Re: [fpc-pascal] TZipper and special file names like atenção.txt (#26213)

2014-06-11 Thread silvioprog
2014-05-30 7:30 GMT-03:00 Reinier Olislagers reinierolislag...@gmail.com:

 On 27/05/2014 00:41, silvioprog wrote:
  Perfect! :)

 Please feel free to open that bug report if you haven't already

 Thanks.


Done: http://bugs.freepascal.org/view.php?id=26213

-- 
Silvio Clécio
My public projects - github.com/silvioprog
___
fpc-pascal maillist  -  fpc-pascal@lists.freepascal.org
http://lists.freepascal.org/cgi-bin/mailman/listinfo/fpc-pascal

Re: [fpc-pascal] TZipper and special file names like atenção.txt (#26213)

2014-05-30 Thread Reinier Olislagers
On 27/05/2014 00:41, silvioprog wrote:
 Perfect! :)

Please feel free to open that bug report if you haven't already

Thanks.

___
fpc-pascal maillist  -  fpc-pascal@lists.freepascal.org
http://lists.freepascal.org/cgi-bin/mailman/listinfo/fpc-pascal


Re: [fpc-pascal] TZipper and special file names like atenção.txt (#26213)

2014-05-26 Thread silvioprog
2014-05-24 5:02 GMT-03:00 Reinier Olislagers reinierolislag...@gmail.com:

 On 24/05/2014 08:33, Michael Van Canneyt wrote:
  On Fri, 23 May 2014, Craig Peterson wrote:
  The Info-zip project maintains an annotated Appnote that lists a bunch
  of the extra fields that various vendors use here:
  http://www.info-zip.org/doc/
  Strange then that the info-zip so often creates garbled filenames on
  Linux !
  Probably the used zipper doesn't use the extra fields.
 Of course it doesn't use them.
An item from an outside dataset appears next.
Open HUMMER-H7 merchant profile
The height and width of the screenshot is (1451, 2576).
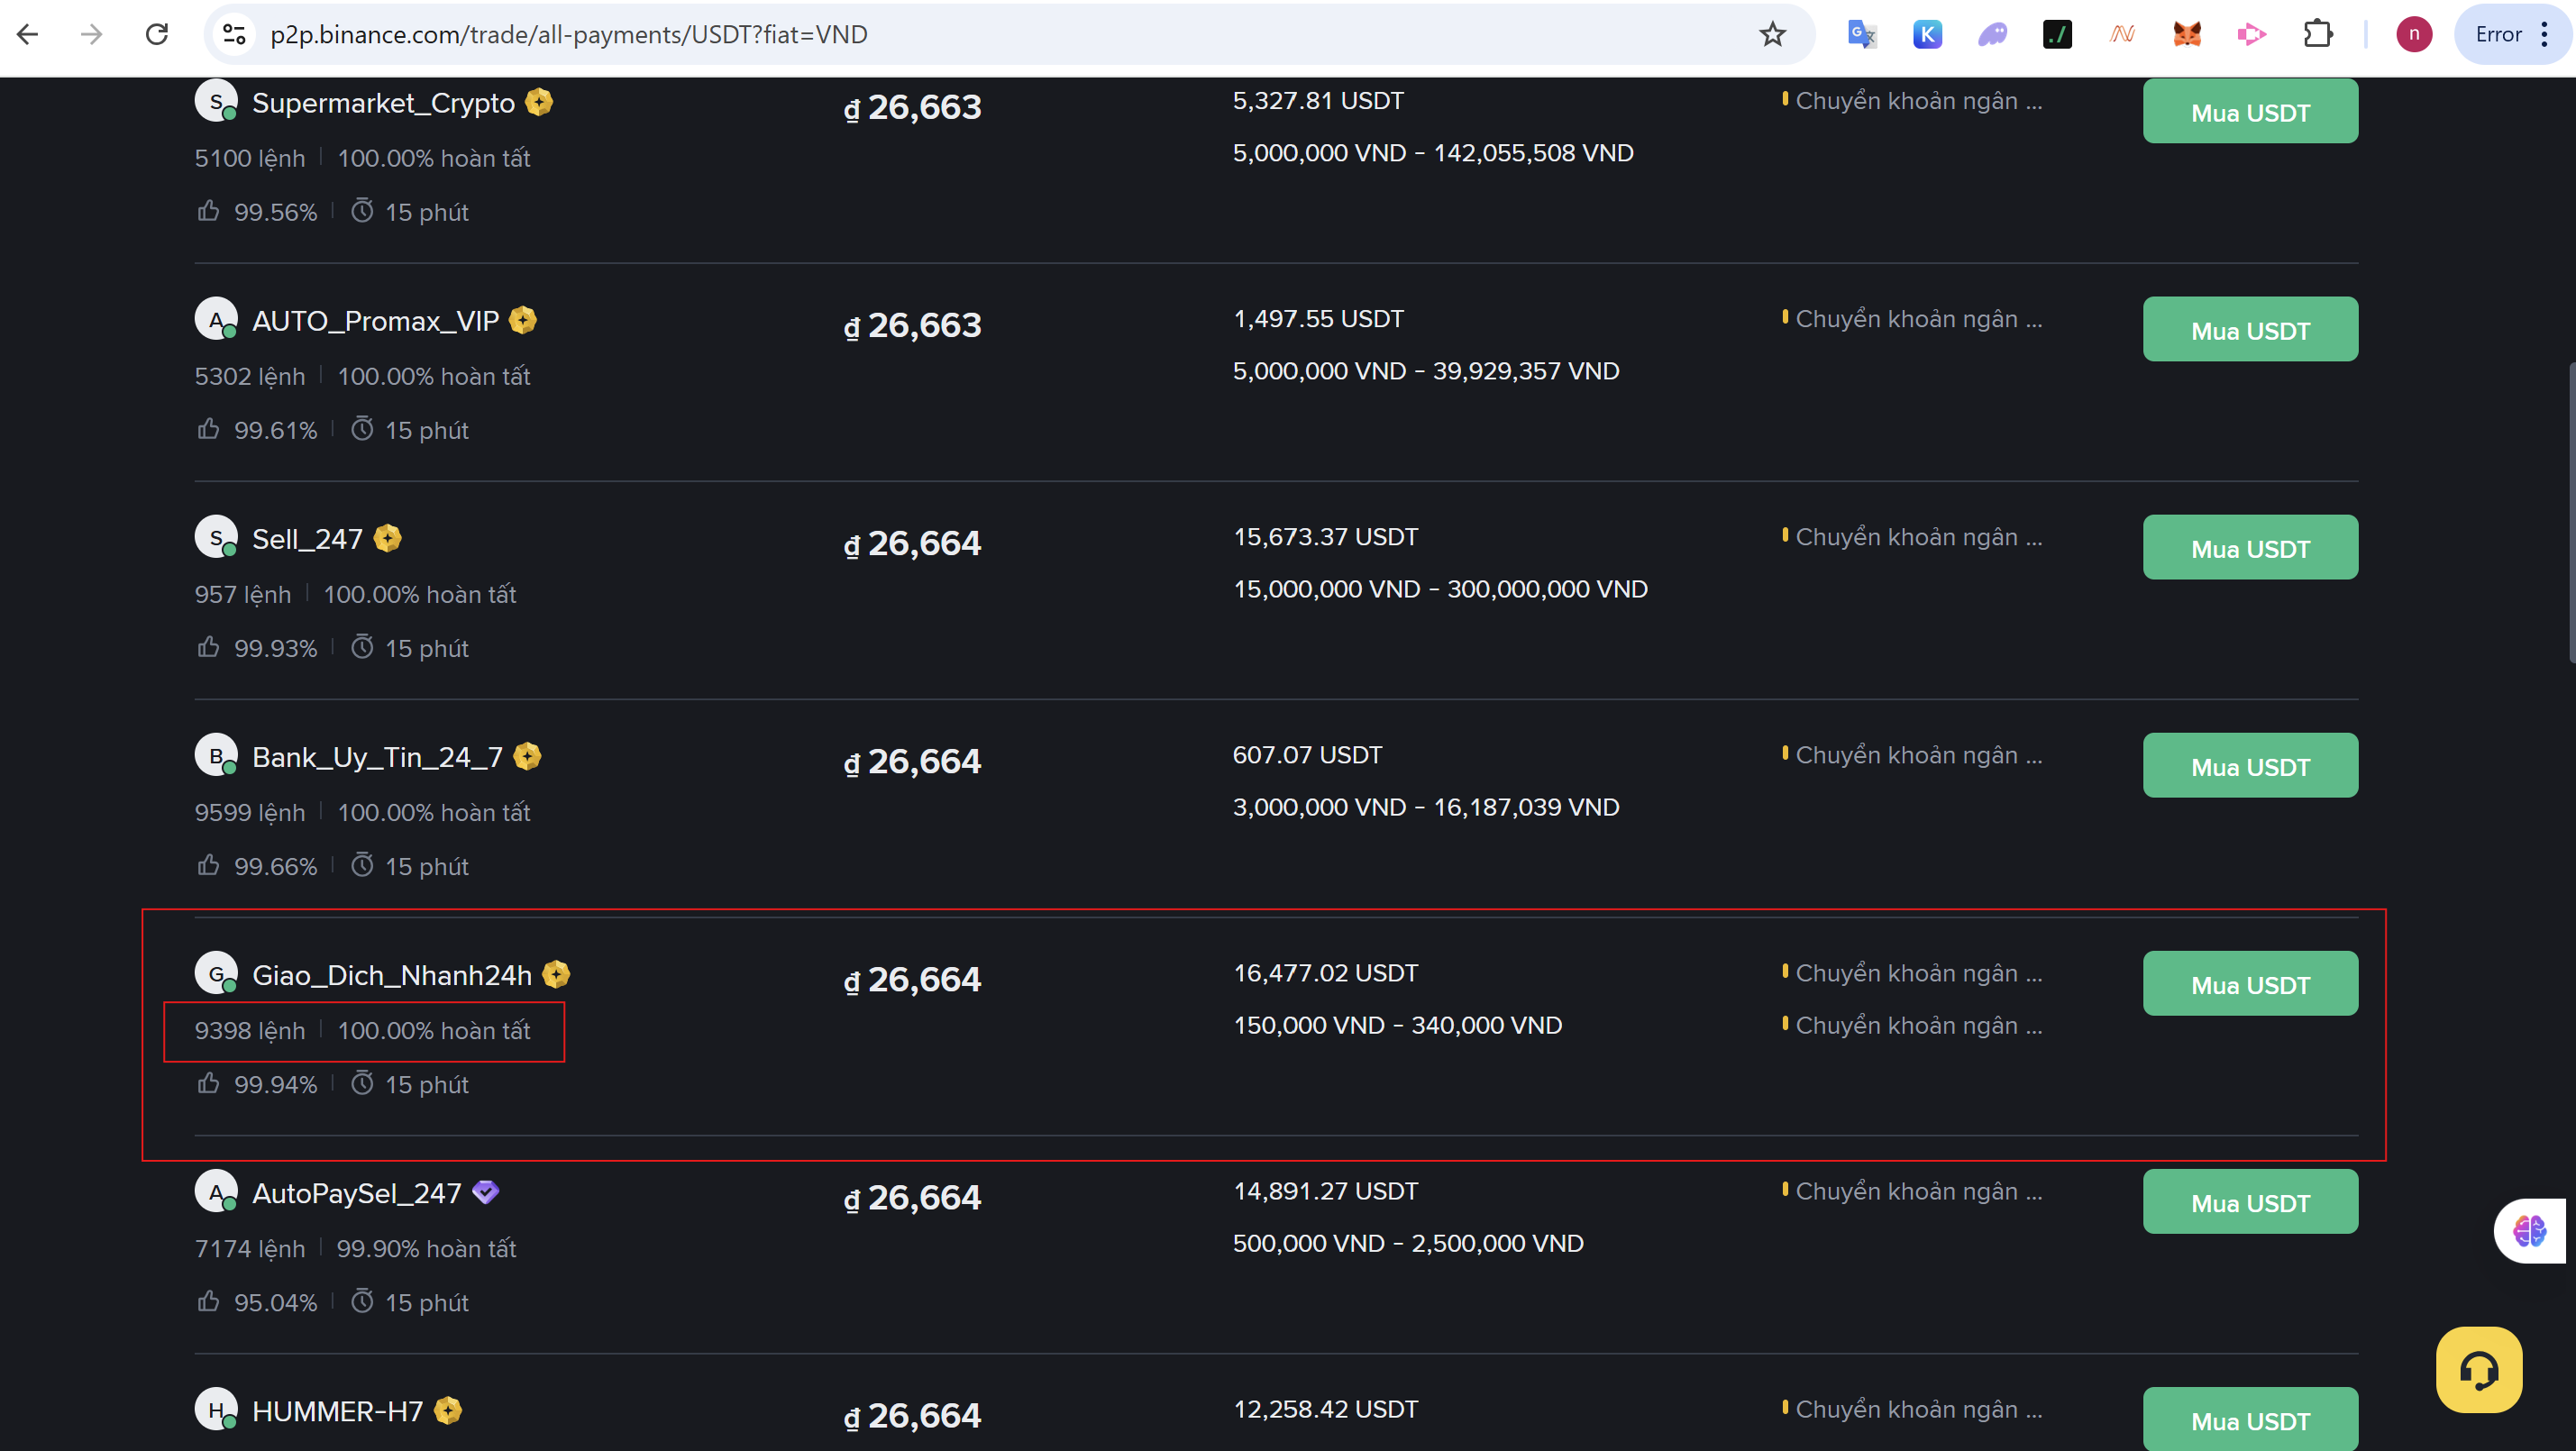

It has no unicode support.


  Since it is optional, we can probably add a WideString property to the
  zipitem and add an overloaded call;
  Then we don't need to recreate everything,
 Recreate everything? Don't get what you mean here.

 just add the extra fields.
 (Yes, IIRC, the zip64 fix added support for extra fields already so it
 shouldn't be a big change)

 Agreed when writing.
 When reading, I'd suggest following the suggested behaviour in the spec:
 1. Try to read UTF8 filename from the EFS; if not present fall back to
 2. Try to read extra fields filename as implemented by info-zip/abbrevia
 etc, if not present fall back to
 3. current behaviour (reading filename as is)


Perfect! :)

-- 
Silvio Clécio
My public projects - github.com/silvioprog
___
fpc-pascal maillist  -  fpc-pascal@lists.freepascal.org
http://lists.freepascal.org/cgi-bin/mailman/listinfo/fpc-pascal

Re: [fpc-pascal] TZipper and special file names like atenção.txt (#26213)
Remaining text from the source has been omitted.